Blood tests ordered by my cyber medical consultant, Dr Mahjabeen Islam MD, USA, have plunged me not into any kind of depression but a decidedly pensive mood. My mind has been dwelling on the vanity of human wishes, the hollowness of human pretensions, the transitory nature of all things, etc.

Part of the problem has been Latif Ghee from the good parish of Chakwal itself which I am now informed is the favourite cooking medium of the place from where I regularly used to get my halwa-puri on Thursday mornings.

Local gourmets tell me Latif Ghee is several lethal stages ahead of regular dalda, our favourite cooking ghee which is pushing Pakistan relentlessly into the top drawer of nations most at risk from cardio-vascular disease.
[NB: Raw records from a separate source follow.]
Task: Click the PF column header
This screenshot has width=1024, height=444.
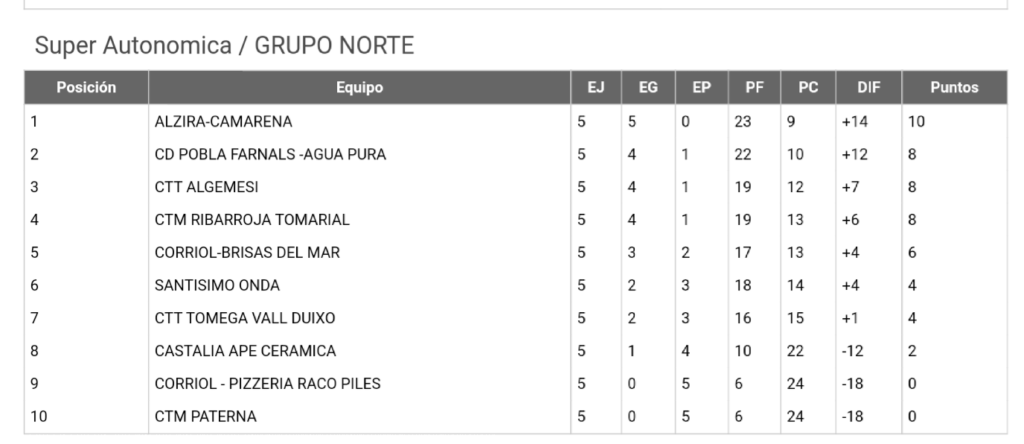Action: pos(754,87)
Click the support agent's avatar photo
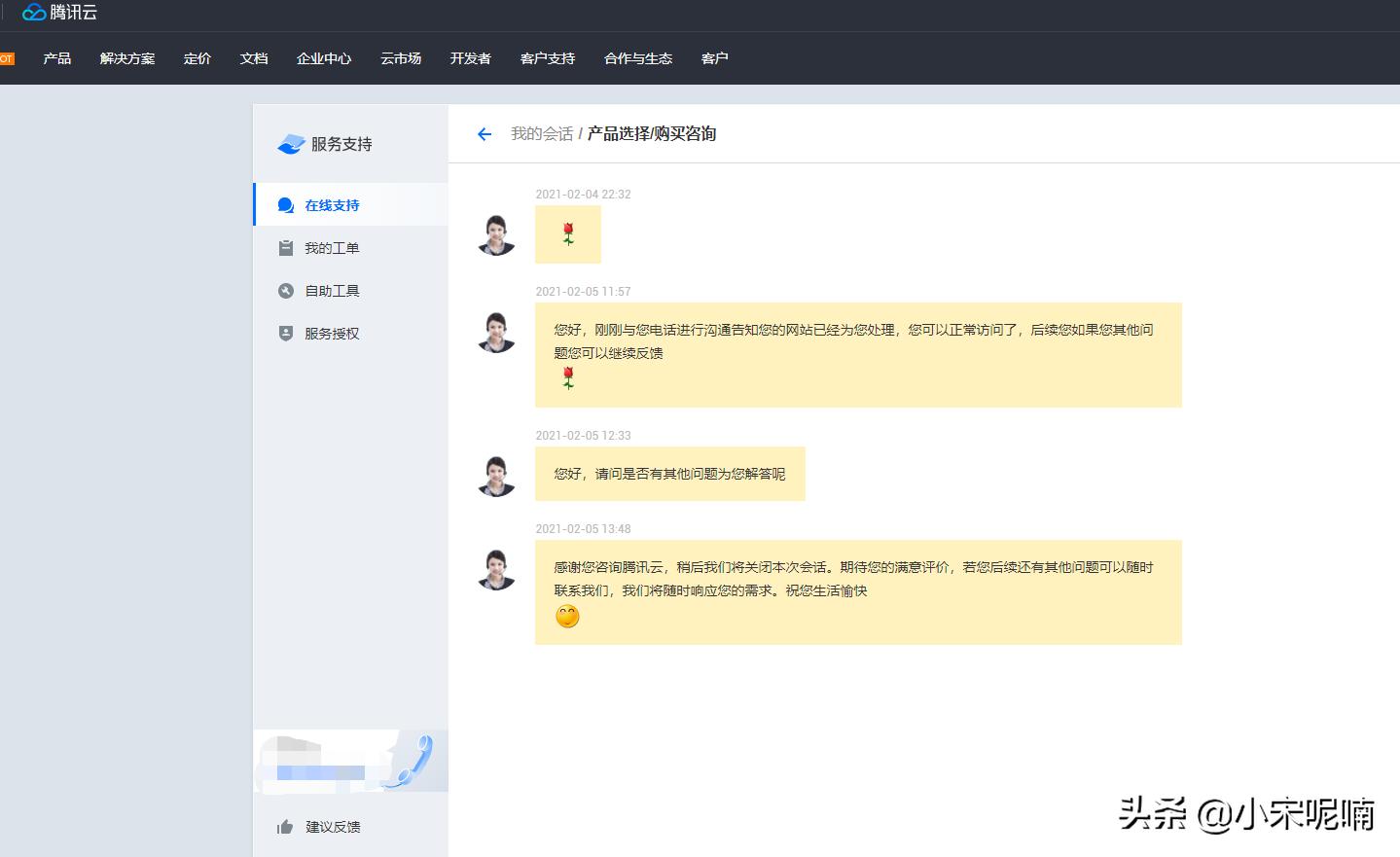1400x857 pixels. tap(496, 476)
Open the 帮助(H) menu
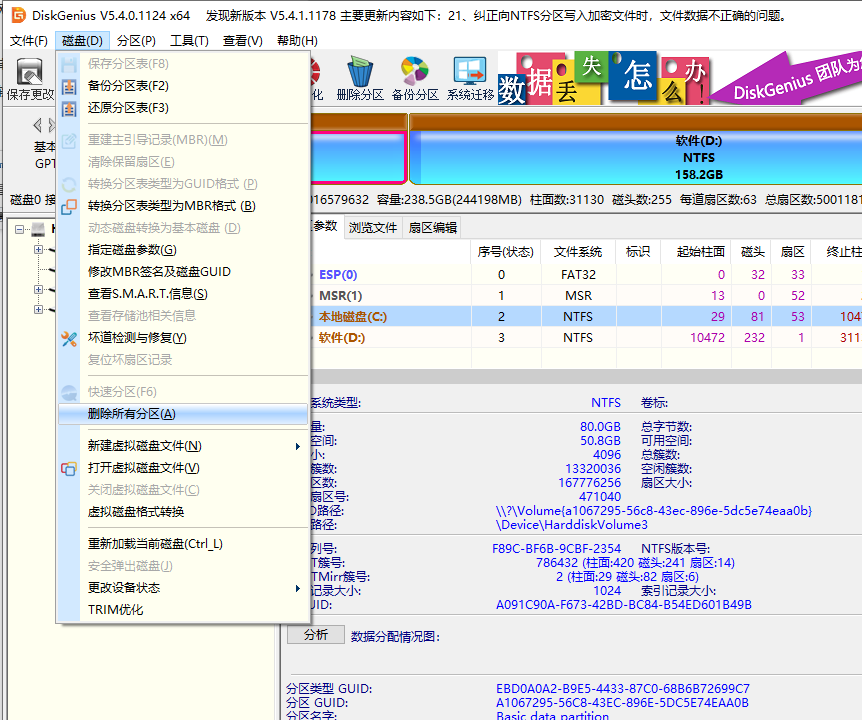 295,40

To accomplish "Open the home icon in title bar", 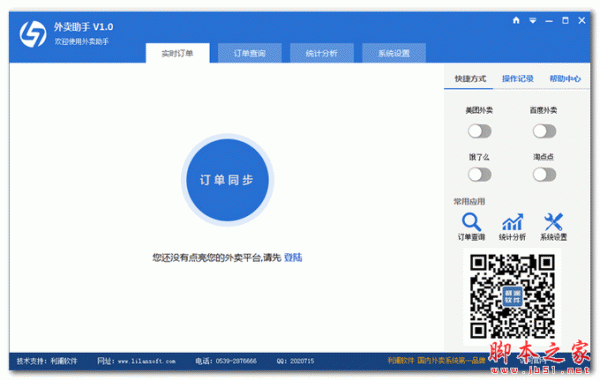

If I had to do it all over again, what would I do? Cut out the nuts, especially the peanuts. Too much fat, and of the bad sort, is a more serious national problem than the demonisation of things yellow which has stood at the top of our moral agenda since that fateful summer of 1977 when in order to appease the religious right wing, on the warpath because of the disputed elections of that same year, Zulfikar Ali Bhutto thought he had played a masterstroke by banning drink, gambling and horse-racing. When Gen Ziaul Haq seized power not long afterwards, Bhutto’s masterstroke became one of the central tenets of state policy, ban this and that, the glory of Islam reduced to a set of punitive decrees. We didn’t become any more Islamic during those years but hypocrisy of the most blatant kind.

It was not enough to start official functions with the words “In the name of Allah…” which one would have thought took care of everything. Never mind that PIA was steadily going to the dogs, it began its flights with a prayer that the Prophet used to say before setting out on a journey. Mosques were built everywhere. When time was set aside for prayer during office timings, bureaucracy had another excuse to avoid work.

Beards and dopattas first invaded then dominated the TV screen. The begums of the great went in for milads in a huge way, at official expense of course. Bhutto’s ban on drink was not enough. It was made stricter, inviting heavier punishment, by the Hadood laws passed by General Zia in February 1979.

All very well and highly desirable if these practices in any way tended to produce a more pious nation. Alas, in its everyday life the nation continued to be as cheerfully sinful and corrupt as before. The crucial difference was that cheerfulness or merrymaking went underground. Two consequences followed: cheerfulness became more expensive and thus beyond the reach not only of the poor but of the white collar class; and a premium was put on make-believe compelling perfectly sensible people to behave in a manner at odds with their natural or spontaneous behaviour.

Ours was a perfectly healthy and normal society, with huge problems of course but with none of the psychological distortions that have crept in now. If we are a sick society today it is not so much because of the elusive quest for constitutionalism and other things political as because of the violence we have done to our social mores, pushing perfectly normal patterns of behaviour into the realm of the criminal and the sinful. The moral brigadism visited upon the hapless people of Pakistan has produced a culture of taking the perfectly normal and natural behind closed doors.